EXTRACTED ENTRIES below:

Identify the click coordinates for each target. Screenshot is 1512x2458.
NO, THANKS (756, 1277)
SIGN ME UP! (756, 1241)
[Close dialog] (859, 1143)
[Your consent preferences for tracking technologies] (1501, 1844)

End of EXTRACTED ENTRIES.
EXTRACTED ENTRIES below:

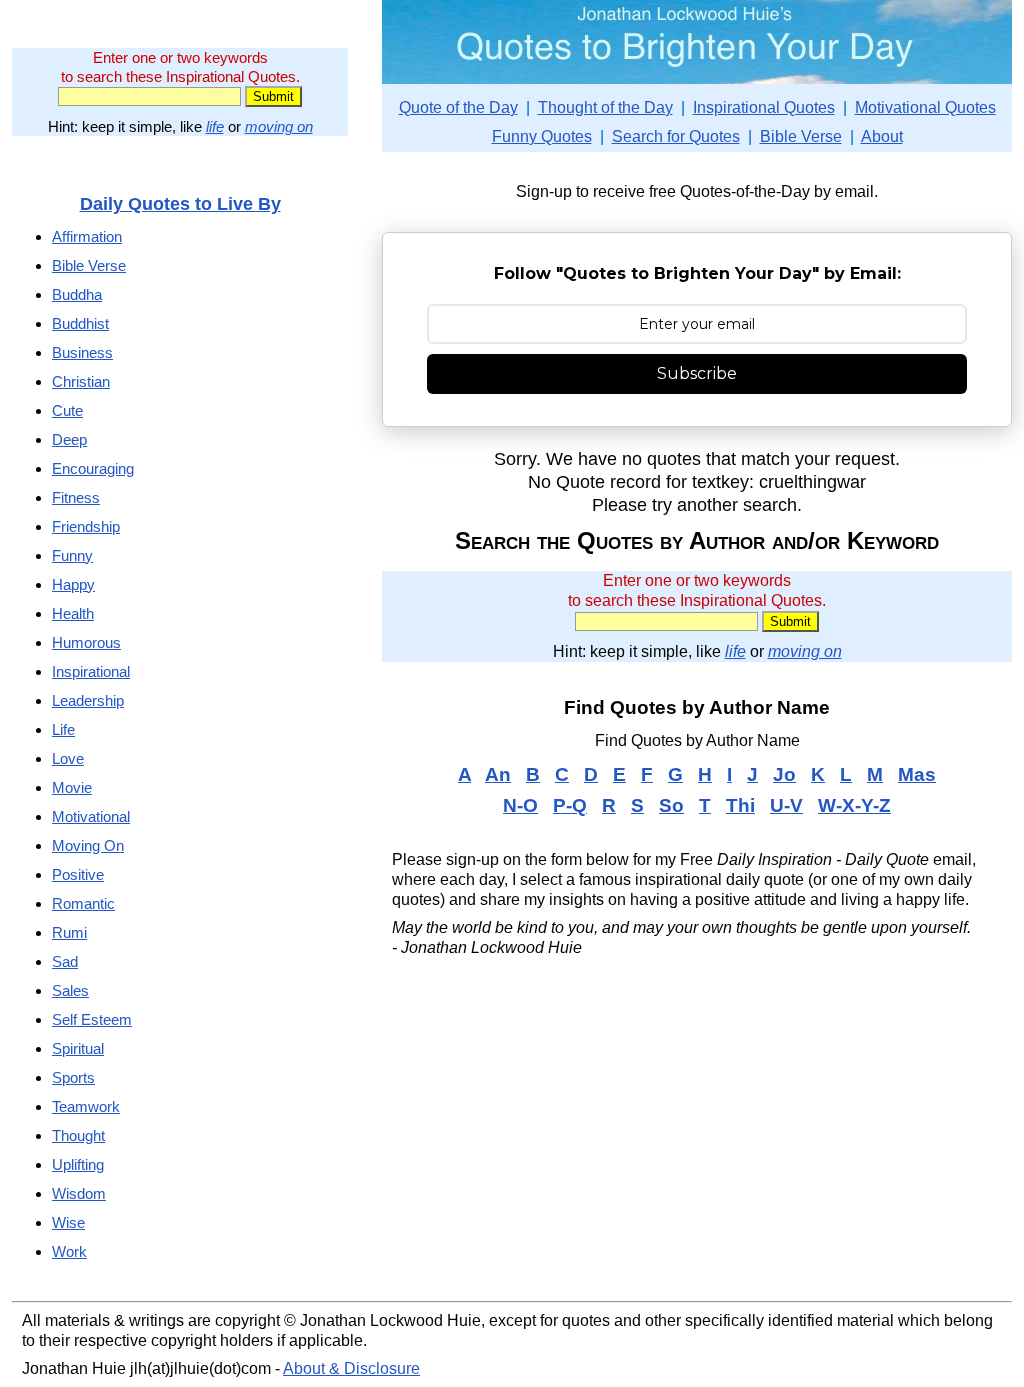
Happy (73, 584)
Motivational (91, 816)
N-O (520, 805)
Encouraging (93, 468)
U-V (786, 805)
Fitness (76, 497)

End of EXTRACTED ENTRIES.
EXTRACTED ENTRIES below:

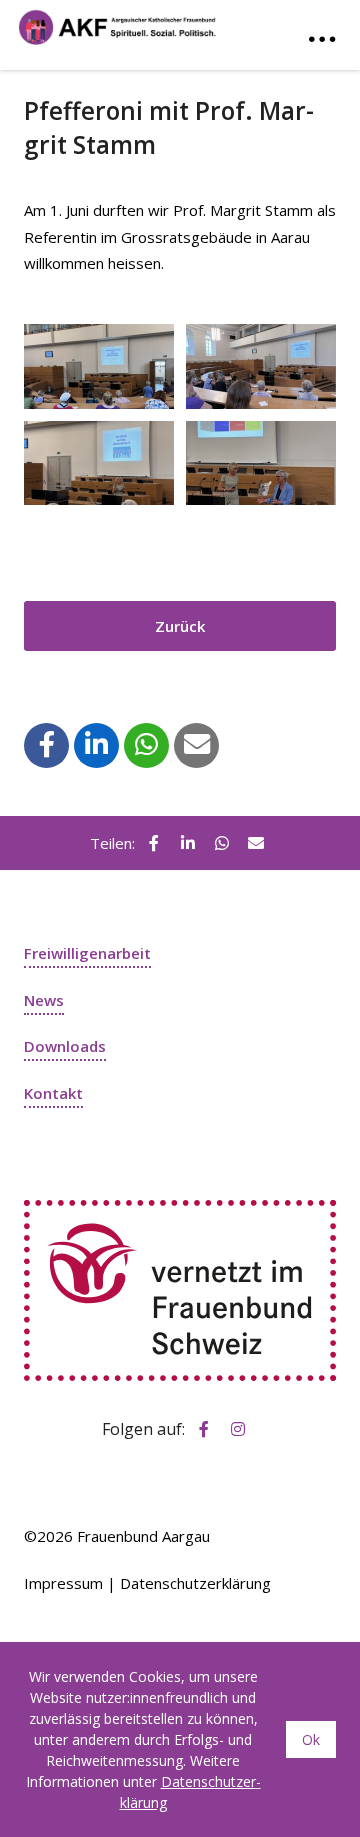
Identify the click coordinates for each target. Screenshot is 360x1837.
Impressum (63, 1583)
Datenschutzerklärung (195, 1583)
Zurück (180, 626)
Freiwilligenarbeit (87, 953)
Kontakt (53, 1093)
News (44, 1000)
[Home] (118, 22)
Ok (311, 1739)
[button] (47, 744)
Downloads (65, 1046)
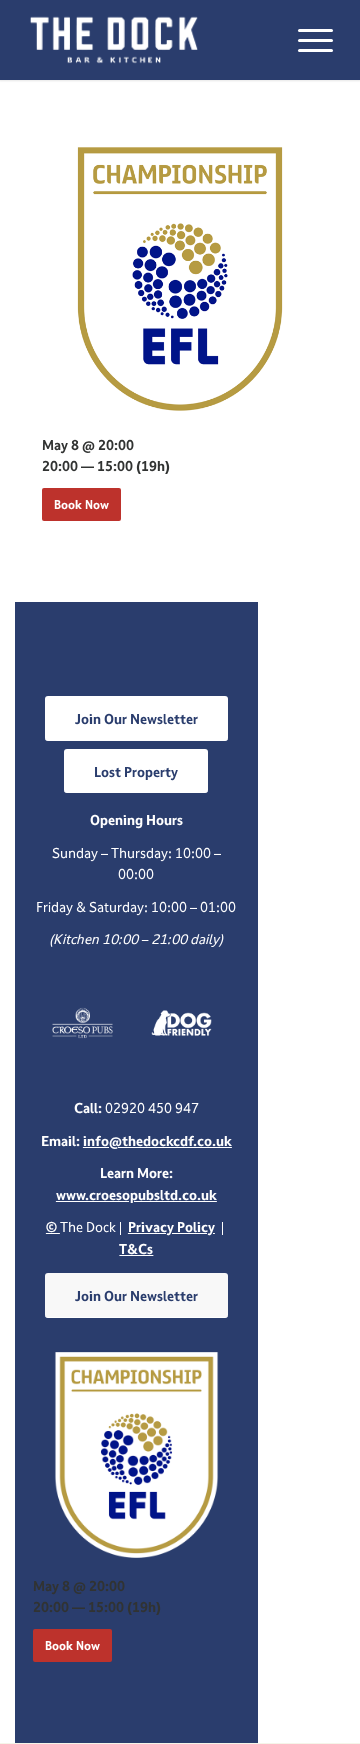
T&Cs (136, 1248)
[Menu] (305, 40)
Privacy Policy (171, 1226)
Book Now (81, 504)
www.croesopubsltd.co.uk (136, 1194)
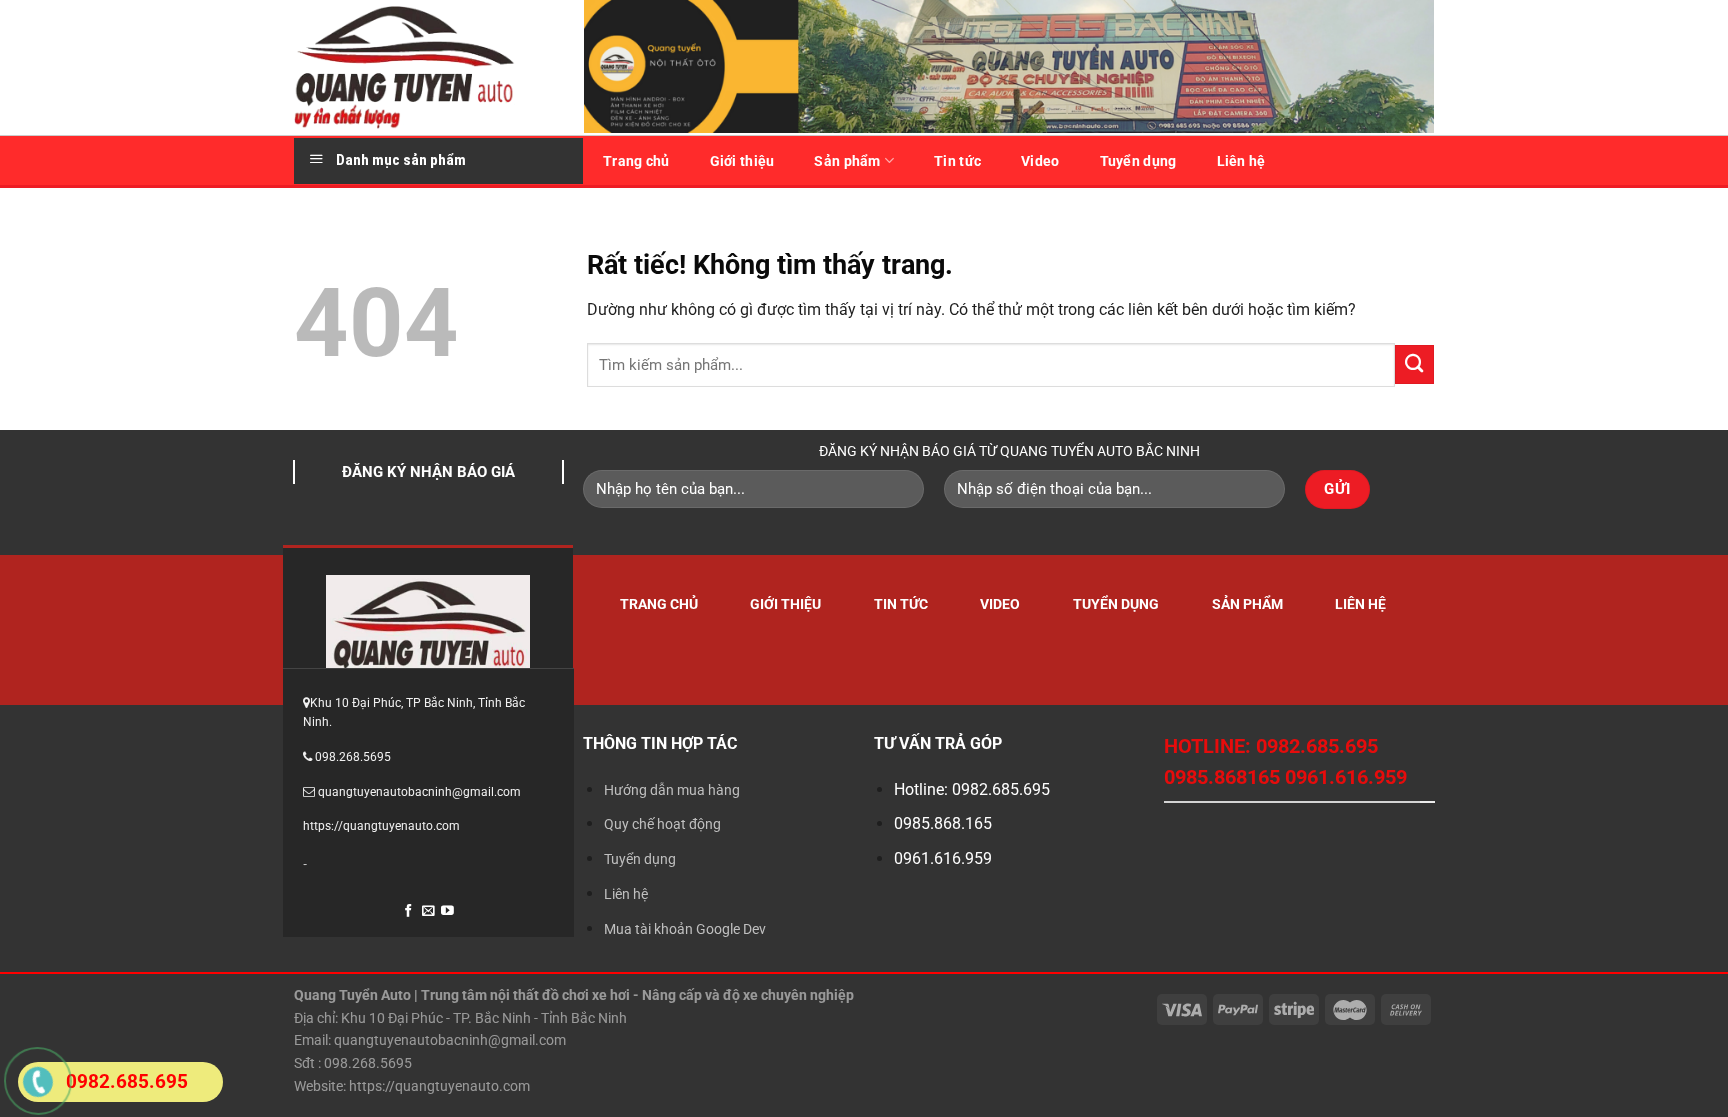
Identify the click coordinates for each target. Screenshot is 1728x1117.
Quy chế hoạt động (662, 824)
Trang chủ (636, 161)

End of EXTRACTED ENTRIES.

ABOUT THIS TASK: If a line in the records has the word "each", copy that line.

YOUR SOLUTION:
Identify the click coordinates for each target. Screenshot is 1512x2458.
Identify the click coordinates for each target. Screenshot is 360x1837.
Identify the click coordinates for each target. Screenshot is 1728x1117.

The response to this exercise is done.